As speech codes spread and the definition of “harassment” (reading a book in public, for instance) became broader within the bureaucracy of academia, an “offendedness sweepstakes” was cultivated and turned into the norm.
As anticipated in my prior post, the Mars Society is moving forward with plans to advocate a Mars flyby mission:
As part of the effort to provide the currently adrift U.S. space program with real direction that could get the humans to Mars program underway, the Mars Society will launch an international student engineering contest to design the Gemini Mars mission, creating a plan for a two-person Mars flyby that could be placed on the desk of the President-elect in late 2016 and be completed by the end of his or her second term.
The Gemini Mars mission has some similarities to the previously proposed Inspiration Mars mission, but eliminates its principle weakness by avoiding the use of a rarely-employed high energy trajectory that imposed excessive technology development, launch capacity and schedule demands on the mission. Instead, much easier and more frequently-used low energy trajectories will be employed.

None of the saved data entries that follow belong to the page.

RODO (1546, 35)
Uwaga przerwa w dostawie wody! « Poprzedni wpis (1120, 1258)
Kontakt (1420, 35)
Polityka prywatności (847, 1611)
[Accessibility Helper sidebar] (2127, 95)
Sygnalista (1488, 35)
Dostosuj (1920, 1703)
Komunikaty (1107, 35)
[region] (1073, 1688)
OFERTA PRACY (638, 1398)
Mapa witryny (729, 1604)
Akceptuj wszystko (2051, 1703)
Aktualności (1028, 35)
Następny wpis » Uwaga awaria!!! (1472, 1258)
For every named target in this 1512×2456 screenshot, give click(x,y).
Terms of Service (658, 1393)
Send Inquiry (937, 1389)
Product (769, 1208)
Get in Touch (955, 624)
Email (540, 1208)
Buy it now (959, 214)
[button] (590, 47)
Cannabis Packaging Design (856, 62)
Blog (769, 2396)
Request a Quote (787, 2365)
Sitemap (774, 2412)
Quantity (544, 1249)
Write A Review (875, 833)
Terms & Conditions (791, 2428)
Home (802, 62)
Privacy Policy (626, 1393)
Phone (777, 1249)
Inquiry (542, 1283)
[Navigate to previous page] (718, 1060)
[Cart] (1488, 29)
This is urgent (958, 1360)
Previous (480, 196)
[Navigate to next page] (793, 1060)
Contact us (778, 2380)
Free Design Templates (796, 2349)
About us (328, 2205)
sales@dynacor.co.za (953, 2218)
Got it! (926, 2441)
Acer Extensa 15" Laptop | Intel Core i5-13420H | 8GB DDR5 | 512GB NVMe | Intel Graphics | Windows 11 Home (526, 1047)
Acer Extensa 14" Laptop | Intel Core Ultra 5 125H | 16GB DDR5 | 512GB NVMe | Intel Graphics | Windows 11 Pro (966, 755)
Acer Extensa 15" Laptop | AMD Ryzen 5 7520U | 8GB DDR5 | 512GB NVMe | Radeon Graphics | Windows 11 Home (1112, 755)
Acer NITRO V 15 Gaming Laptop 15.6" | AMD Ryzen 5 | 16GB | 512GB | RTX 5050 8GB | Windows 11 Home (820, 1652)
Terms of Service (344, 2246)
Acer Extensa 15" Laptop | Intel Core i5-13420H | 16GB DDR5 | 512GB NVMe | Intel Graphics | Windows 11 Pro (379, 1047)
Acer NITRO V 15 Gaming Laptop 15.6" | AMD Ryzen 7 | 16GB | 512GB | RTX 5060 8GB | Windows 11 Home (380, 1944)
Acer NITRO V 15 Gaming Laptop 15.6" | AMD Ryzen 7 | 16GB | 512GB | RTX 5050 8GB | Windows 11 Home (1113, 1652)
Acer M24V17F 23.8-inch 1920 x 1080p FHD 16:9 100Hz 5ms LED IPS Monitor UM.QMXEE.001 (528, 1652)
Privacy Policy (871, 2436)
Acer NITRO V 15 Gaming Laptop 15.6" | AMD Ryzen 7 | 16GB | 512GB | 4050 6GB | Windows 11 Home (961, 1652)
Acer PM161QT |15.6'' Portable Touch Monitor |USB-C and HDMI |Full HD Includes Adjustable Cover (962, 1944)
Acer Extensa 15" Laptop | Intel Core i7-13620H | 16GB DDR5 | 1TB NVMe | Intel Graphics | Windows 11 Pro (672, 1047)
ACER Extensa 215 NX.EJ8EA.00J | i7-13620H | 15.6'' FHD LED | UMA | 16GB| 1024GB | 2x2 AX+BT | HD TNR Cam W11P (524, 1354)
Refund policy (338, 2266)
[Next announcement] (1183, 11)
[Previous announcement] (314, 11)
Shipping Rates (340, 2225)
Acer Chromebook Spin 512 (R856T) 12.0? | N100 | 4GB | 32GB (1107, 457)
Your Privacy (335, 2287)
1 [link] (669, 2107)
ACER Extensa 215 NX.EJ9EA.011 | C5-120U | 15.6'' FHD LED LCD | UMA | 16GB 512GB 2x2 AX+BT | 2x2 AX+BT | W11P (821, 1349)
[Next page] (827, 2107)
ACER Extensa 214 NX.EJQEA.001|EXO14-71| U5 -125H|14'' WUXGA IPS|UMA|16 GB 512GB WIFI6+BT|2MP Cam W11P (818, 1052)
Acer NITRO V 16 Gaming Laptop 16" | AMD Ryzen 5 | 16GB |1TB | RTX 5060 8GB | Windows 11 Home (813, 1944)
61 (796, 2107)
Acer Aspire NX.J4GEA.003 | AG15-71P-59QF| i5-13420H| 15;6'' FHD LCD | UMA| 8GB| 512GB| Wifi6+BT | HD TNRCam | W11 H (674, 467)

Commenting on the planned contest, Mars Society President Dr. Robert Zubrin said, “We are calling this mission Gemini Mars, not just because it will have a crew of two, but because we aim to have it serve to open the way to the Red Planet in the same way that the 1960s Gemini program paved the way to the Moon.” Further details on the contest rules will be released in the near future.
This represents a significant shift in Mars advocacy efforts, and one that I hope will–finally–bear fruit. But will the eventual President-elect support such a mission? It’s way too early to tell.